Dallas Heritage Village/Dallas County Heritage Society
1515 South Harwood Street
Dallas, Texas 75215
Phone: 214.413.3666
emontgomery@dallasheritagevillage.org
Dr. Evelyn Montgomery came to Texas to attend Texas Christian University in Forth Worth and has now been here long enough to lose most of her Yankee accent. Dr. Montgomery is currently the curator of exhibitions and collections at Dallas Heritage Village, an outdoor museum of North Texas history located in downtown Dallas. Her duties at the museum have included caring for 25,000 historical artifacts, creating exhibitions on multiple facets of life in early Dallas, and leading living history tours while wearing a hoop skirt. She has taught at The University of Texas at Dallas and El Centro College and often speaks to local groups in Dallas. Dr. Montgomery is particularly interested in the history of houses and domestic life within them, especially Victorian homes, frontier homes, and life in the consumer paradise of the post-World War II suburbs. She has spent the past eleven years as an "urban pioneer" in an older neighborhood in Dallas, refurbishing a hundred-year-old home and working for community improvement.

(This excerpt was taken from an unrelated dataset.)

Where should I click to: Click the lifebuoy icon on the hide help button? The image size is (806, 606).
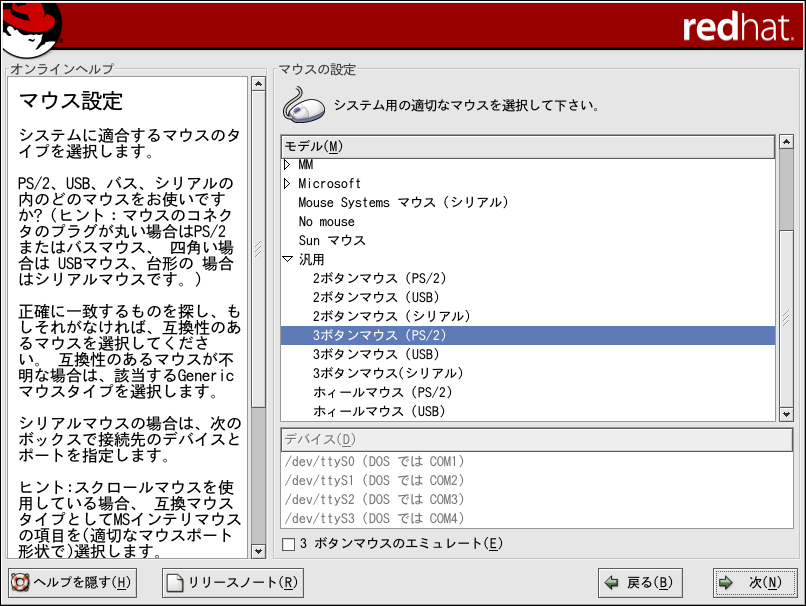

Homemakers of the Victorian period set a high standard for the appearance and cleanliness of the home and dedicated themselves to achieving it. If her husband surprised her with the decision to move west and stake a claim in new land, how could a good homemaker transport her knick-knack filled household across the prairie? This lecture explains the challenges such women faced and their efforts to bring culture, beauty, and comfort to rough log homes and sod houses. The presentation is forty-five minutes long with visual aids or can be given as an abbreviated twenty-minute version.
In the bedroom of a modest home in southern Dallas, handsome, charming, two-timing Toy Woolley held the shotgun that killed his young wife, leaving him with nothing but her bank account. Was it murder or an accident? Each day of his trial, the people of Dallas crowded the courtroom to find out. Charismatic lawyers entertained the crowds with reenactments of the gunshot, testimony from the "other woman," and the display of a negligee spattered with blood. As we follow their dramatic presentations, we learn about Depression-era views on money, sex, and family loyalty. The presentation is thirty minutes long with visual aids.

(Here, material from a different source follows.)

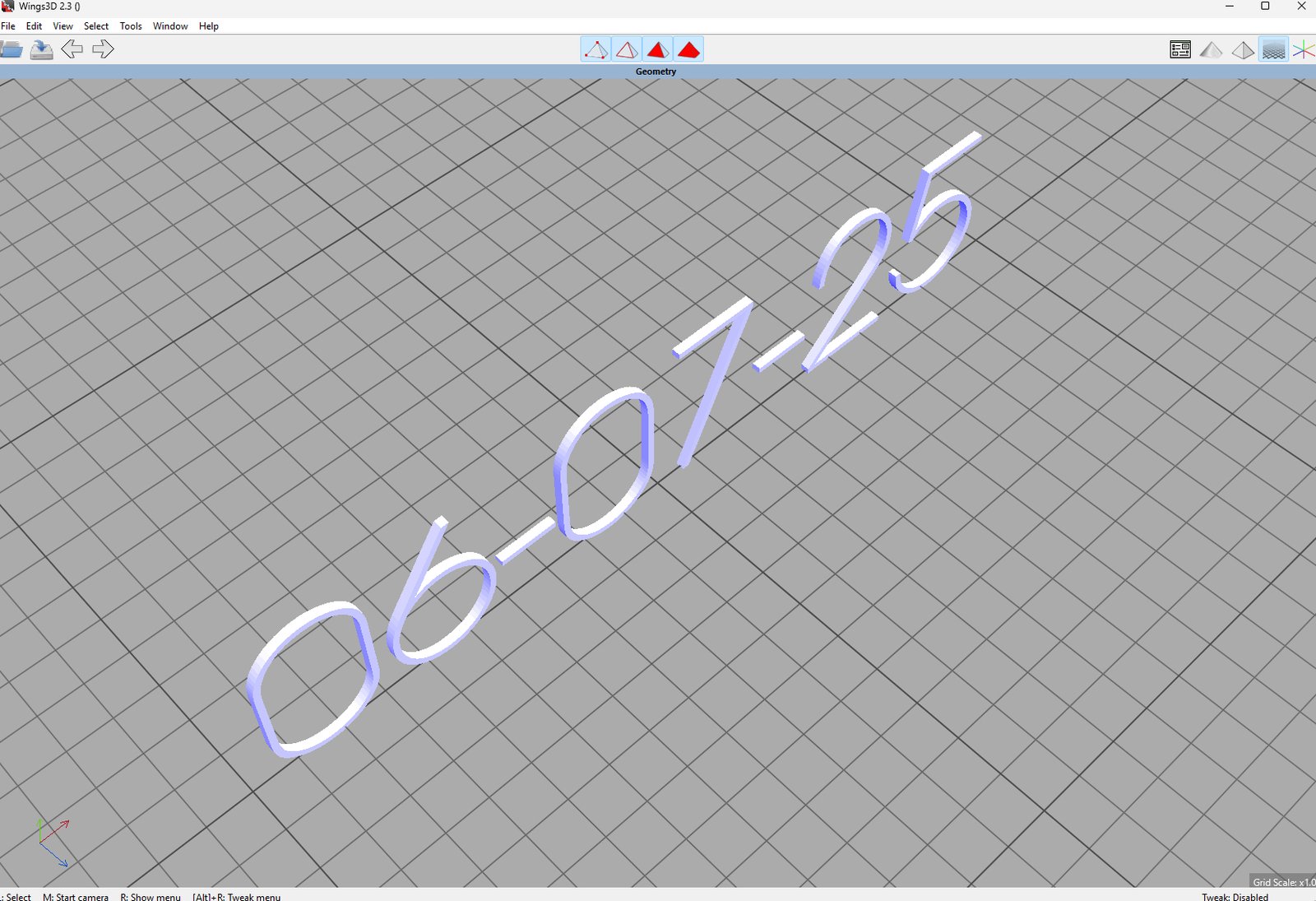This screenshot has width=1316, height=901.
Task: Open the preferences panel icon
Action: (x=1180, y=50)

This fifty-minute presentation traces the development of shopping in Dallas from one store in a log cabin to the birth of our local icon, Neiman Marcus. As Dallas moved from frontier outpost to thriving city, the women progressed from self-sufficiency to barter with traveling peddlers to the joys of the general store. The Sanger brothers brought them a modern department store, as thrilling as an amusement park, every detail calculated to help women part with their money. When it seemed shopping in Dallas could not get any better, Neiman Marcus proclaimed the opening of a new kind of store, and Dallas soon became famous as a shopping hotspot.